What this task involves: Restate word for word the lines in the listing below, starting at the line containing "You are a computer-use" and ending at the line containing "Instruction: Select suggestion", both included; leave out the rest.

Study material:

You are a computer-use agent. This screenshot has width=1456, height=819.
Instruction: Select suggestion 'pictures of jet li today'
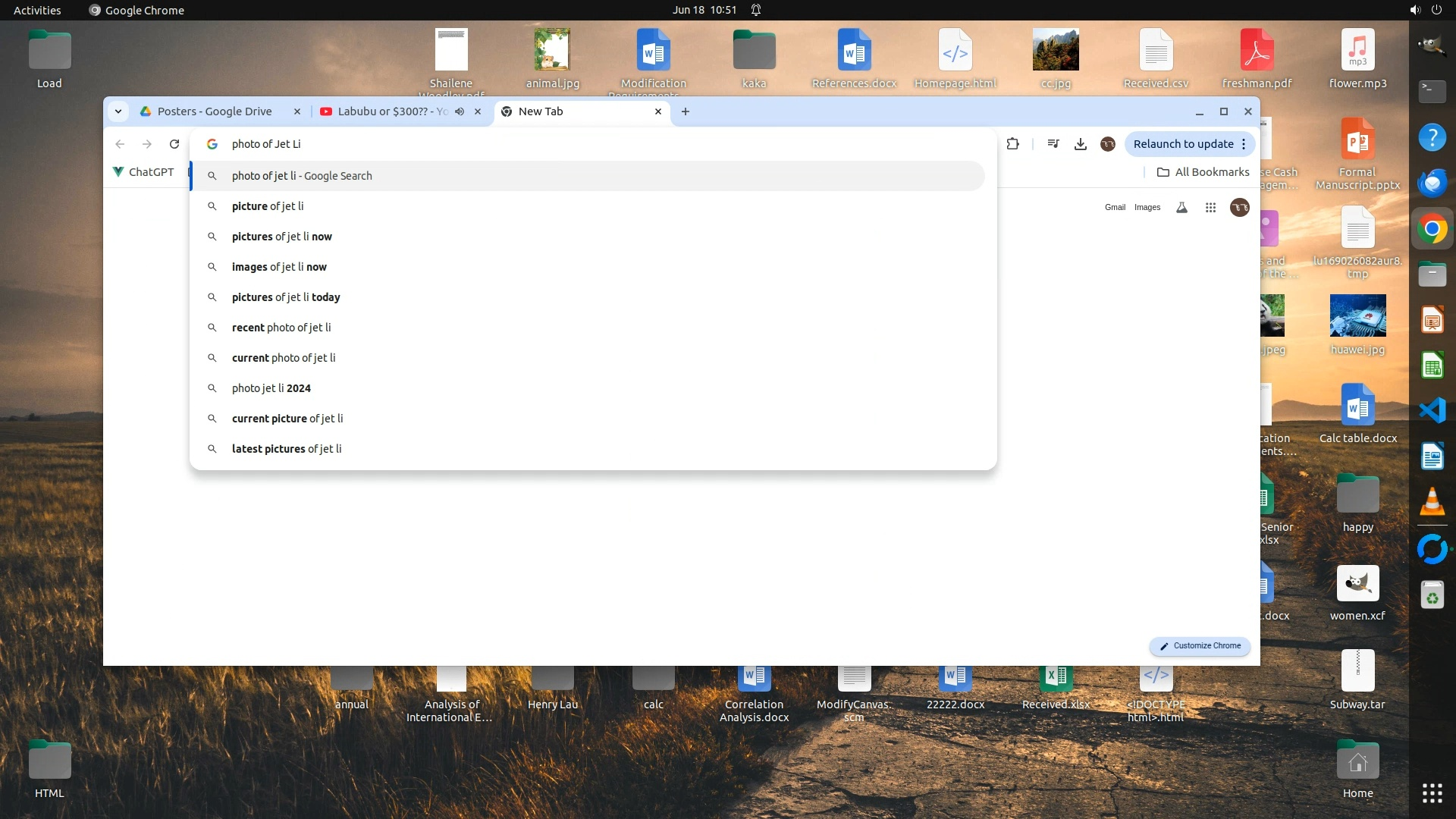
* * *
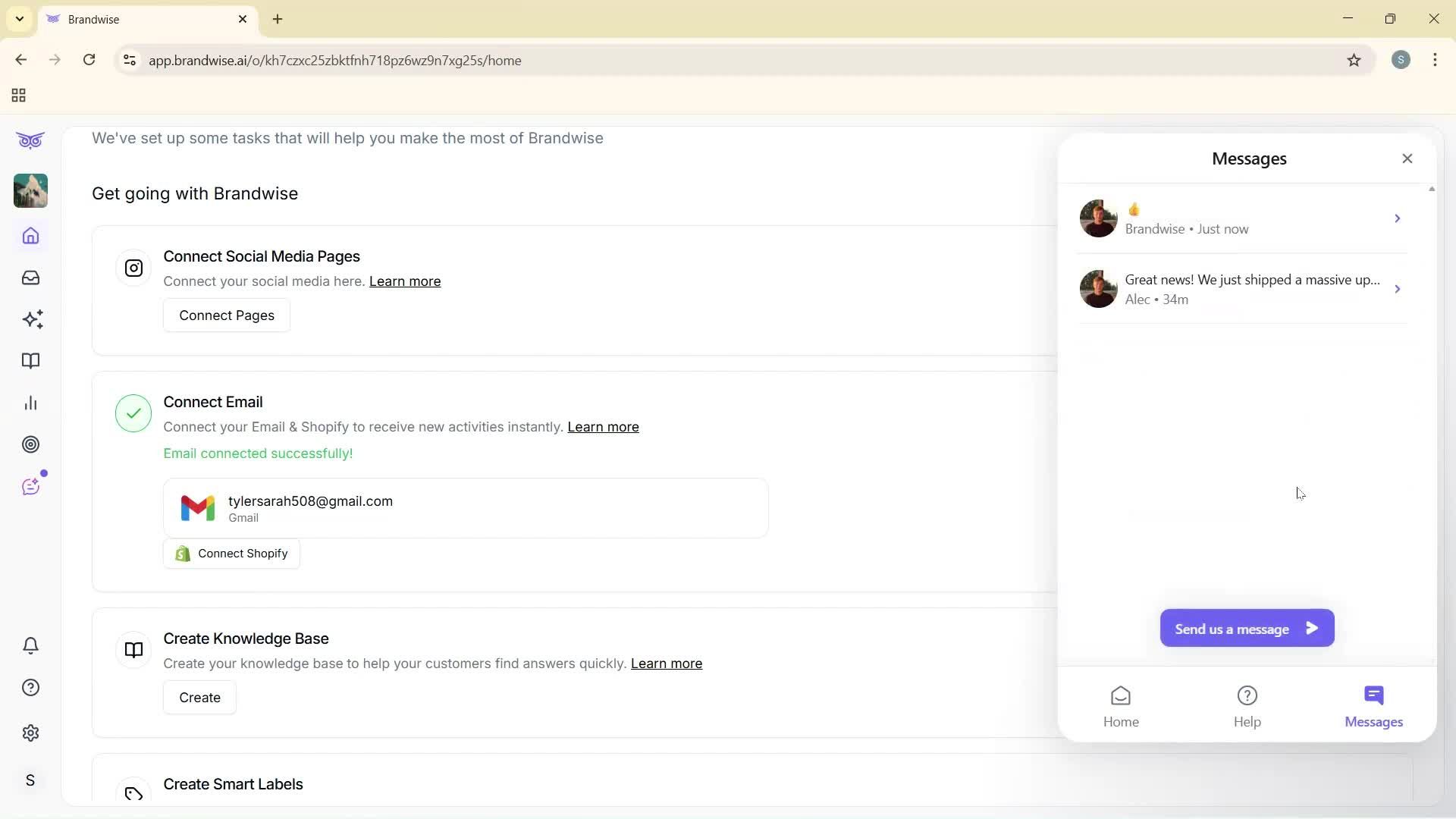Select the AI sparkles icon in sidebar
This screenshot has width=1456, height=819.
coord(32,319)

Solution to this task:
You are a computer-use agent. This screenshot has width=1456, height=819.
Instruction: Select suggestion 'pictures of jet li today'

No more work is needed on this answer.